> RECORDS:
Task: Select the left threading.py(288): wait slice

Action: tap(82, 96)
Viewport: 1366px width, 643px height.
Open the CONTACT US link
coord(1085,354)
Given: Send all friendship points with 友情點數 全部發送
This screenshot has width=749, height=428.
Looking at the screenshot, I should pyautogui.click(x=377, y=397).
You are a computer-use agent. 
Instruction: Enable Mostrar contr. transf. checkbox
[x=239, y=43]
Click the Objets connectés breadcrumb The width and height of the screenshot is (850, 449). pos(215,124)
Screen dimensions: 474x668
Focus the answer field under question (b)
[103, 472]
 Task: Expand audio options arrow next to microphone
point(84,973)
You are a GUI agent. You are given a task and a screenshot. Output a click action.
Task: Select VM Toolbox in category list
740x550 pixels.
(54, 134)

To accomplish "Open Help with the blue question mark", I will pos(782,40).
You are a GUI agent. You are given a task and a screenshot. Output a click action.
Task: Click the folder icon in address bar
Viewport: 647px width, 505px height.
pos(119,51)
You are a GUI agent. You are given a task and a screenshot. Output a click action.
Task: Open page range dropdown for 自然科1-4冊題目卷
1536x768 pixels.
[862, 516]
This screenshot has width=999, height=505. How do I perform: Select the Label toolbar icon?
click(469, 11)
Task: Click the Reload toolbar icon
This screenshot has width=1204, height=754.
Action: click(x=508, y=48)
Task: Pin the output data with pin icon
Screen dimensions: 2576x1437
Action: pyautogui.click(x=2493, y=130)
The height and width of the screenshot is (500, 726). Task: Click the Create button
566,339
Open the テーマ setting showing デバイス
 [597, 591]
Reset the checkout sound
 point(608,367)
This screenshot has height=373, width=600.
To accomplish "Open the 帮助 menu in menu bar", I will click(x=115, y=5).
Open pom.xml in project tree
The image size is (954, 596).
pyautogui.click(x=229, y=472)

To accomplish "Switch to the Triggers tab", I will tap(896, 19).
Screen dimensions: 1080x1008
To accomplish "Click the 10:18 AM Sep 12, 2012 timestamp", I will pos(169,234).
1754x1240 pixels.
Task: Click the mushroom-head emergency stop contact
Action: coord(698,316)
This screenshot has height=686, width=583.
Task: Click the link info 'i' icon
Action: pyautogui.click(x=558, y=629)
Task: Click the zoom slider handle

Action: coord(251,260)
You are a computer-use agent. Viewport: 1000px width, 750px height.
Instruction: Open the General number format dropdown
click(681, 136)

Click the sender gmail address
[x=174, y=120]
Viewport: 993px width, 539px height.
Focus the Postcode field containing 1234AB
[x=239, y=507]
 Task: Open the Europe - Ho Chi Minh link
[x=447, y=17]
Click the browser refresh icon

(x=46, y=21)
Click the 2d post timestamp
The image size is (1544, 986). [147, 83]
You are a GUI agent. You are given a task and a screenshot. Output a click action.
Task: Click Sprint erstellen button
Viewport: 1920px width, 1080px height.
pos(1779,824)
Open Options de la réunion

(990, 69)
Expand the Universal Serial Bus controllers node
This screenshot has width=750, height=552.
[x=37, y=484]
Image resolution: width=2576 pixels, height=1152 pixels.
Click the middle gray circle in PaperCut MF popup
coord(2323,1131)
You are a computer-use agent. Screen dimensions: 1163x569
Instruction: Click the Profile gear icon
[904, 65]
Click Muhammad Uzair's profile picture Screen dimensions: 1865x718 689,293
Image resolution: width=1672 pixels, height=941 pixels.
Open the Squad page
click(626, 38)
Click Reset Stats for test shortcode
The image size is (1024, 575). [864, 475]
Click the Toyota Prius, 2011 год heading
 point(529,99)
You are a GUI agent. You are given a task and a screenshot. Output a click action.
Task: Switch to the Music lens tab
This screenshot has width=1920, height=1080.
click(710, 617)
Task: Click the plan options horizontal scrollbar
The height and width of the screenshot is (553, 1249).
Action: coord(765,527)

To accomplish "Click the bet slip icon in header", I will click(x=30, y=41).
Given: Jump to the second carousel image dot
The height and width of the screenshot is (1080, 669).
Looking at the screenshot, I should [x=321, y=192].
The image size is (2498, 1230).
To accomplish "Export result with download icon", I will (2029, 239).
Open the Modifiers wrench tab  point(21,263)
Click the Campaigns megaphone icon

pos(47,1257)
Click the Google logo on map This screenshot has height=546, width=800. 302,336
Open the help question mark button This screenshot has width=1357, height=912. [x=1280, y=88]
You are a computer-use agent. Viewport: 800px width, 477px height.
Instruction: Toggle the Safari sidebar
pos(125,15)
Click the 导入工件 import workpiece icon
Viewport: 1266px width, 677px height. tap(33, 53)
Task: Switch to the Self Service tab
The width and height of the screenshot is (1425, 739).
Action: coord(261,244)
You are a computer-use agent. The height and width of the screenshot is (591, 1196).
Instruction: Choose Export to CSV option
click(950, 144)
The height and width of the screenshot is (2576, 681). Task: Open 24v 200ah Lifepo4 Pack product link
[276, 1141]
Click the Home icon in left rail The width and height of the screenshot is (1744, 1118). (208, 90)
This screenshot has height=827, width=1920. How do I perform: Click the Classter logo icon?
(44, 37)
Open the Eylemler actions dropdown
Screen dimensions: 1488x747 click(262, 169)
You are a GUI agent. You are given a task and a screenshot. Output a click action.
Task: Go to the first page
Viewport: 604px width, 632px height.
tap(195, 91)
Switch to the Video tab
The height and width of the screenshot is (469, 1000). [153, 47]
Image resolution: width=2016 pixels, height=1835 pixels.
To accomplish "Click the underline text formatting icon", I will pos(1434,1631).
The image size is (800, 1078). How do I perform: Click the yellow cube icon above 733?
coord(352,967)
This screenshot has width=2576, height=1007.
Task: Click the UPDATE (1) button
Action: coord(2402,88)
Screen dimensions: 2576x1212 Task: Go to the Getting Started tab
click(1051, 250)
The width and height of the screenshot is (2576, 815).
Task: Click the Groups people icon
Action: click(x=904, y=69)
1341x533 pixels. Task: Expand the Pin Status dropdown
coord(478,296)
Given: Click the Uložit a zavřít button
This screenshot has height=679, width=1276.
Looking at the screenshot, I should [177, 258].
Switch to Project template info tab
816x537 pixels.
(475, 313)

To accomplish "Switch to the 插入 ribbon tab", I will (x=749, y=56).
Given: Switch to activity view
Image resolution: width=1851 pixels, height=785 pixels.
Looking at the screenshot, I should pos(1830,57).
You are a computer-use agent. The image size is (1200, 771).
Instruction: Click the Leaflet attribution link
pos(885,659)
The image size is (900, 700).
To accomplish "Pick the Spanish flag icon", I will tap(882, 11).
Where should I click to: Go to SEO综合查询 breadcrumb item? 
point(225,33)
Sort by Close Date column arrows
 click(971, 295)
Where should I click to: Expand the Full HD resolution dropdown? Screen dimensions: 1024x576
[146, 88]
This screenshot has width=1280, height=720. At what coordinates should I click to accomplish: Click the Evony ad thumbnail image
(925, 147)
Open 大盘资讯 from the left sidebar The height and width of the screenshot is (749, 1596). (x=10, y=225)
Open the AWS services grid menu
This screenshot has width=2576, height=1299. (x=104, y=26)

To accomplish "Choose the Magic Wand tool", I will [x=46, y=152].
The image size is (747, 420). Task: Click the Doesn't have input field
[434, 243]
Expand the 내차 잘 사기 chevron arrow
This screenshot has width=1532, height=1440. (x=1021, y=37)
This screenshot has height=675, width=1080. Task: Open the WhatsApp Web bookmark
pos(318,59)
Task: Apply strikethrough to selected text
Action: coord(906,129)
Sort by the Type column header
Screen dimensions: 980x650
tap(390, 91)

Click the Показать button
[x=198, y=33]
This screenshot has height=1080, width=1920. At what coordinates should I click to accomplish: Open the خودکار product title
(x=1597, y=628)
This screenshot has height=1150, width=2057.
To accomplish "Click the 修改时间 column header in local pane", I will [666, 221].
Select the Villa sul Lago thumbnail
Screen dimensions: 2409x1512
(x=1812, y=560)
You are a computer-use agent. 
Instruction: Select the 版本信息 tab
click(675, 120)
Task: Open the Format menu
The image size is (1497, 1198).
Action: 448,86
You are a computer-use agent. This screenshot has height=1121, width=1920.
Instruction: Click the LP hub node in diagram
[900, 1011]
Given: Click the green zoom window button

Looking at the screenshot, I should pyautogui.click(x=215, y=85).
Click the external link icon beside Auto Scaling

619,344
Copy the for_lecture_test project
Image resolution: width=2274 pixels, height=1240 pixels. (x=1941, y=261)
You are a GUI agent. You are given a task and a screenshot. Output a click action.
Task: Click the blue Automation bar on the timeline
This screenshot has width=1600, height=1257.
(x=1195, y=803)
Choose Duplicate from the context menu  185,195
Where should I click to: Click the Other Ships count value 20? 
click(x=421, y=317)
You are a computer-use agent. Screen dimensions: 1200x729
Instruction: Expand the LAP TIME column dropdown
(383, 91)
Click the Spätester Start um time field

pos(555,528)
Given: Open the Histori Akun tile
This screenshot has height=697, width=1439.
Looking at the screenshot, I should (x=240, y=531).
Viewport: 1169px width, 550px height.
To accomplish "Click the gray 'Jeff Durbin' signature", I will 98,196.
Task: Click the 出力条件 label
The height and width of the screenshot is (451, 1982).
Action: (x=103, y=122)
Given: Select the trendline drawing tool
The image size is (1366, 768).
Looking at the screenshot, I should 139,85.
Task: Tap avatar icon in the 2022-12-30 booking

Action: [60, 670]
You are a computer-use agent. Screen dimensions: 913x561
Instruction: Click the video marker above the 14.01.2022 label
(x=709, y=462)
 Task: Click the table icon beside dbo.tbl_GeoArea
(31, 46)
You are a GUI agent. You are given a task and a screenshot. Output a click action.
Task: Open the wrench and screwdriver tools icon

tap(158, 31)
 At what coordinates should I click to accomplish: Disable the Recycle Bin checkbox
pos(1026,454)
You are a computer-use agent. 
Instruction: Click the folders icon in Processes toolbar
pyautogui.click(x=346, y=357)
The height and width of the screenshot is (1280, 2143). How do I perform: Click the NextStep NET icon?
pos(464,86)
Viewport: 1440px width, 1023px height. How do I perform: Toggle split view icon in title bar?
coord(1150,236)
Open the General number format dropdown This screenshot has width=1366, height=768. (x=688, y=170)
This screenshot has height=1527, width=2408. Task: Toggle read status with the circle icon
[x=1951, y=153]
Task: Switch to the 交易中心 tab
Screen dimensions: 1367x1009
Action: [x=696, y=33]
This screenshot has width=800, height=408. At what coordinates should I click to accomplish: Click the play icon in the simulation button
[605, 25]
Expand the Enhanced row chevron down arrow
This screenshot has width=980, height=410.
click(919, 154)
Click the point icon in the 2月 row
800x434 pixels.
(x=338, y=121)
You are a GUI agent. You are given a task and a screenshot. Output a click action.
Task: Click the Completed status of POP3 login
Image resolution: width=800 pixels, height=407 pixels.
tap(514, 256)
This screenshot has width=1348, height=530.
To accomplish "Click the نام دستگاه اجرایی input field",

> STATED EXERCISE: Copy the records from the line containing "Task: Pin the output data with pin icon" down to the line containing "The image size is (1544, 986). [147, 83]", changing "zoom slider handle" to "zoom slider thumb" and leaving everything else unchanged.

> THE SOLUTION:
Task: Pin the output data with pin icon
Screen dimensions: 2576x1437
Action: pyautogui.click(x=2493, y=130)
The height and width of the screenshot is (500, 726). Task: Click the Create button
566,339
Open the テーマ setting showing デバイス
 [597, 591]
Reset the checkout sound
 point(608,367)
This screenshot has height=373, width=600.
To accomplish "Open the 帮助 menu in menu bar", I will click(x=115, y=5).
Open pom.xml in project tree
The image size is (954, 596).
pyautogui.click(x=229, y=472)

To accomplish "Switch to the Triggers tab", I will tap(896, 19).
Screen dimensions: 1080x1008
To accomplish "Click the 10:18 AM Sep 12, 2012 timestamp", I will pos(169,234).
1754x1240 pixels.
Task: Click the mushroom-head emergency stop contact
Action: coord(698,316)
This screenshot has height=686, width=583.
Task: Click the link info 'i' icon
Action: pyautogui.click(x=558, y=629)
Task: Click the zoom slider thumb

Action: coord(251,260)
You are a computer-use agent. Viewport: 1000px width, 750px height.
Instruction: Open the General number format dropdown
click(681, 136)

Click the sender gmail address
[x=174, y=120]
Viewport: 993px width, 539px height.
Focus the Postcode field containing 1234AB
[x=239, y=507]
 Task: Open the Europe - Ho Chi Minh link
[x=447, y=17]
Click the browser refresh icon

(x=46, y=21)
Click the 2d post timestamp
The image size is (1544, 986). [147, 83]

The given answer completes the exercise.